Menu Papel POP

Duffy critica “365 Days” por glamourizar tráfico sexual, estupro e sequestro

MAIS SOBRE:

Duffy escreveu, nesta quinta-feira (02), uma carta aberta criticando a Netflix por glamourizar “a realidade brutal do tráfico sexual, sequestro e estupro” no filme “365 Days” [via NME]:

O filme polonês, que chegou à plataforma de streaming em junho, conta a história de uma mulher que foi sequestrada e presa por um mafioso italiano a fim de conquistá-la. Atualmente, o longa está no Top 10 dos mais assistidos no Brasil e Duffy pediu aos fãs que reflitam sobre essa narrativa.

Este apelo é bem pessoal a cantora, já que, em fevereiro deste ano, contou o motivo de ter se afastado da cena musical por tantos anos: ela havia sido sequestrada e mantida refém por vários dias, período em que foi drogada e estuprada.

Agora, em carta-aberta direcionada ao CEO da Netflix, Reed Hastings, Duffy se pronunciou: “Não quero estar nessa posição para ter que escrever a você, mas a virtude do meu sofrimento me obriga a fazê-lo, porque uma experiência violenta que eu sofri é o que você escolheu apresentar como ‘erótica adulta'”.

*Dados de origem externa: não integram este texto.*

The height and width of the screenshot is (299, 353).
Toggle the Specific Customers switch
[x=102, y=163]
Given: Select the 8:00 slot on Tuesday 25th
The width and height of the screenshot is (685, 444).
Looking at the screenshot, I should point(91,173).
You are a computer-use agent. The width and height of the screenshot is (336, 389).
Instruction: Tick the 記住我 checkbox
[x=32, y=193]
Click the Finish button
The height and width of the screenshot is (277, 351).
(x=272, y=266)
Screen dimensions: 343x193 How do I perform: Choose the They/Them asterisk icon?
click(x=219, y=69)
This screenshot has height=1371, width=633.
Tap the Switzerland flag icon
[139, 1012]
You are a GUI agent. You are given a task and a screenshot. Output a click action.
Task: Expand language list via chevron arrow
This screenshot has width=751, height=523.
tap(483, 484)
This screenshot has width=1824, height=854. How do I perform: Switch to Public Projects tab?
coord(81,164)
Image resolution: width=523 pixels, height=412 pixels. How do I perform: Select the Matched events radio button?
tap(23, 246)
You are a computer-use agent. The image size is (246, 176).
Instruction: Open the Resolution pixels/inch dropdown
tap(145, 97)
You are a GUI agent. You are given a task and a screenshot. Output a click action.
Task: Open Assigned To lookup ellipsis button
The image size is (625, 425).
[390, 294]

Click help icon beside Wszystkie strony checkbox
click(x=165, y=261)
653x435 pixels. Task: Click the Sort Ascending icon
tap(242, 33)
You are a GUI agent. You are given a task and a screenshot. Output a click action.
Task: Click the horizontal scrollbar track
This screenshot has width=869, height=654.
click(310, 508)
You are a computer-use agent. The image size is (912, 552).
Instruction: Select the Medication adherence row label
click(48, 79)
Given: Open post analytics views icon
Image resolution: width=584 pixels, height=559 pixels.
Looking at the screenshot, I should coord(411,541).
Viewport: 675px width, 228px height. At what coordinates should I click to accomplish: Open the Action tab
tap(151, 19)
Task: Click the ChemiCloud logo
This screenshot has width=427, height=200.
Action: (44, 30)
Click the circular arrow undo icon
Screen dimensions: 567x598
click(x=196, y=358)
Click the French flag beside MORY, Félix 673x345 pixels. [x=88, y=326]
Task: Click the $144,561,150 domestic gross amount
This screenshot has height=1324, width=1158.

“365 Days glamoriza a realidade brutal do tráfico sexual, sequestro e estupro. Essa não deve ser a ideia de entretenimento de ninguém, nem deve ser descrita como tal, nem ser comercializada dessa maneira.

 

Escrevo estas palavras (palavras que não acredito que estou escrevendo em 2020, com tanta esperança e progresso conquistado nos últimos anos), pois cerca de 25 milhões de pessoas estão atualmente sendo traficadas ao redor do mundo, sem mencionar as ​​quantidades de pessoas incontáveis.

 

“Me entristece que a Netflix ofereça uma plataforma para esse ‘cinema’, que erotiza o sequestro e distorce a violência sexual e o tráfico como um filme ‘sexy’. Não consigo imaginar como a Netflix poderia ignorar o quão descuidado, insensível e perigoso isso é.”

Continuou:

“Até levou algumas jovens, recentemente, a pedirem jovialmente ao Michele Morrone, o ator principal do filme, para sequestrá-las. Todos sabemos que a Netflix não hospedaria pedofilia, racismo, homofobia, genocídio ou qualquer outro crime contra a humanidade. O mundo corretamente se levantaria e gritaria. Tragicamente, as vítimas de tráfico e sequestro são invisíveis e, em ‘365 dias’, o sofrimento é transformado em um ‘drama erótico’, conforme descrito pela Netflix.

Duffy pediu a Hastings que usasse os recursos do streaming para produzir e transmitir conteúdo que retrate a verdade da “dura e desesperada realidade” que o filme vendeu como entretenimento.

Ela terminou dizendo:

“Se todos vocês da Netflix não tirarem nada desta carta aberta, a não ser essas palavras finais, ficarei satisfeita. Vocês ainda não perceberam como ‘365 Days’ causou grandes danos àquelas que sofreram as dores e os horrores que este filme fascina, por entretenimento e por dinheiro. O que eu e outras que conhecemos essas injustiças precisamos é exatamente o oposto – uma narrativa da verdade, da esperança e da voz.”